My little holiday kicked off here in Manchester with a visit to the newly reopened Whitworth Gallery. I was at the Friends and Family preview (a week before the official opening) which was tremendously crowded, so it was quite hard to look at things, but the new building looks quite amazing, and I did take some photos of the major exhibition by Cornelia Parker with which the gallery reopens. Above is her War Room, made out of the fabric left behind after memorial poppies have been stamped from it, and here is the hanging in closeup:



here her famous exploded shed, Cold Dark Matter:




and here her flattened silver objects suspended from the ceiling:


In London I did some more gallery visiting. First, to the Photographer's Gallery and the exhibition Human Rights and Human Wrongs, which once again was extremely crowded, too crowded to see anything properly, but I have to say that in any case I simply couldn't take it: after one photo of black slaves chained together, another of a German child (presumably an officer's child) jauntily sauntering past dead bodies lined up at the side of the road in Belsen, another of a Japanese soldier standing grinning beside a Chinese prisoner in the process of being hanged, and another of a dead body lying outside a Jewish ghetto while unconcerned people pass by, I was having difficulty breathing from my attempt not to cry audibly, and I had to force my companions to leave with me. I feel it was a failure, and that I should have been stronger, though I also can't help feeling that I too would have had to become somehow inured to have been able to look at more all in one go. In view of this, I was interested in the attitudes of others in the gallery: although it was so very crowded the place was very, very silent; there was a sense that everyone was overwhelmed, and I did feel compelled to take a photo of this before I left:


It was strange, after this, to go down to the basement and 'We Could Be Heroes', an exhibition of photographs of teenagers and youth culture, including those by Picture Post photographers. You'd think this show would have seemed trivial and superficial by comparison - 'teenagehood' being after all a luxury of civilisation - but as always I found many of these photos moving portraits of humanity, and this picture by Bert Hardy of kids in a Gorbals cemetery - I once taught kids newly rehoused from the Gorbals - had me deeply moved.
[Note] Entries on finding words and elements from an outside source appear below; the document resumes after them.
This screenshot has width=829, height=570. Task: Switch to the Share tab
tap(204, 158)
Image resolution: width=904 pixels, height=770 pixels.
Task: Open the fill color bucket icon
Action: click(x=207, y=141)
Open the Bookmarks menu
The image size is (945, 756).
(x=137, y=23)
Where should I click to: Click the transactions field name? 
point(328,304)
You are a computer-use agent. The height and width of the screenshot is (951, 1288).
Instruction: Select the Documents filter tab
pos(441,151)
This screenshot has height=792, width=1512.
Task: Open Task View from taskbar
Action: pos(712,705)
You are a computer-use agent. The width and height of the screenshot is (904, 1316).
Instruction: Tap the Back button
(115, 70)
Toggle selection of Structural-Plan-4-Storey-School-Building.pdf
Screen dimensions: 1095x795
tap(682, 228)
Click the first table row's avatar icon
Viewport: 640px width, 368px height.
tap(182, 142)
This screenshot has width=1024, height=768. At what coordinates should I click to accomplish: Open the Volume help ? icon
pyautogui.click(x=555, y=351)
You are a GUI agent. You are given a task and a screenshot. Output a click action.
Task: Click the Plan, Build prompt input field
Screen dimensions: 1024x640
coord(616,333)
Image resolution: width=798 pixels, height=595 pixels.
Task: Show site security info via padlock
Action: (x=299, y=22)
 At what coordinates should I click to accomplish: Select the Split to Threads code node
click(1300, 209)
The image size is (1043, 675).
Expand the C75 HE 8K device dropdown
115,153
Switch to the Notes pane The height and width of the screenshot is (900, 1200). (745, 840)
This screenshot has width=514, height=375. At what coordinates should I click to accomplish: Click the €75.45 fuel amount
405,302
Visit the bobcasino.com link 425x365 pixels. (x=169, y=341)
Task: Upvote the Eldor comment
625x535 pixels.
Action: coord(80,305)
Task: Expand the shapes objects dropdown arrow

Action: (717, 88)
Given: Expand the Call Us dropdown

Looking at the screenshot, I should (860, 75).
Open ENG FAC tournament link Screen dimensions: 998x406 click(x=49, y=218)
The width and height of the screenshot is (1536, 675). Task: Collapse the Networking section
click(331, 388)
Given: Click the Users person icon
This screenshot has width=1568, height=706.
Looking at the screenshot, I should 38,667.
This was a small exhibition and all the better for me: I find it impossible to do justice to any exhibition in one visit. The next day I spent the whole afternoon in the V&A regretfully ignoring all the other treasures while I looked at Leonardo da Vinci's notebooks, a beautiful medieval tapestry depicting the fall of Troy (it was really interesting to see where the moths or carpet beetles had got to it!) and an amazing Renaissance glass panel depicting Tobias and Sarah of the Apocrypha refraining from sex for the first three days of their marriage in order to drive out the demon of lust that had killed her several previous husbands! (And they have Grampa Simpson slippers under their bed!)

Next day the National Portrait Gallery, and I was driven from another overcrowded (and expensive) exhibition - John Singer Sergeant - by hardly being able to see a thing and, frankly, the overpowering stink of perfume and fart, and retreated to Who Are You?, the free Grayson Perry show scattered throughout the permanent exhibition and questioning the very concepts of portraiture and of captured identity. Fantastic! Here's his huge 'bank-note' tapestry depicting the multiplicity of so-called 'British identity':


Finally, on our last day, Samuel Johnson's late-seventeenth/early-eighteenth century townhouse off Fetter Lane.


I'd never been before and I loved it: the winding lanes leading up to it, the quiet square it looks onto (though I wonder how quiet it would have been in his day?), and the long attic for which he took the house specifically to accommodate the long table on which the dictionary was compiled and which seated his sixteen assistants, and where you can now read a facsimile of the original edition:


And then it was time to walk to Euston for our train - though we did break the walk with a stop-off at Ciao Bella - and for me to discover that in spite of all the walking we had done over the past five days, I was still not yet fully fit. Writers beware: too much time at the desk is Not a Good Thing.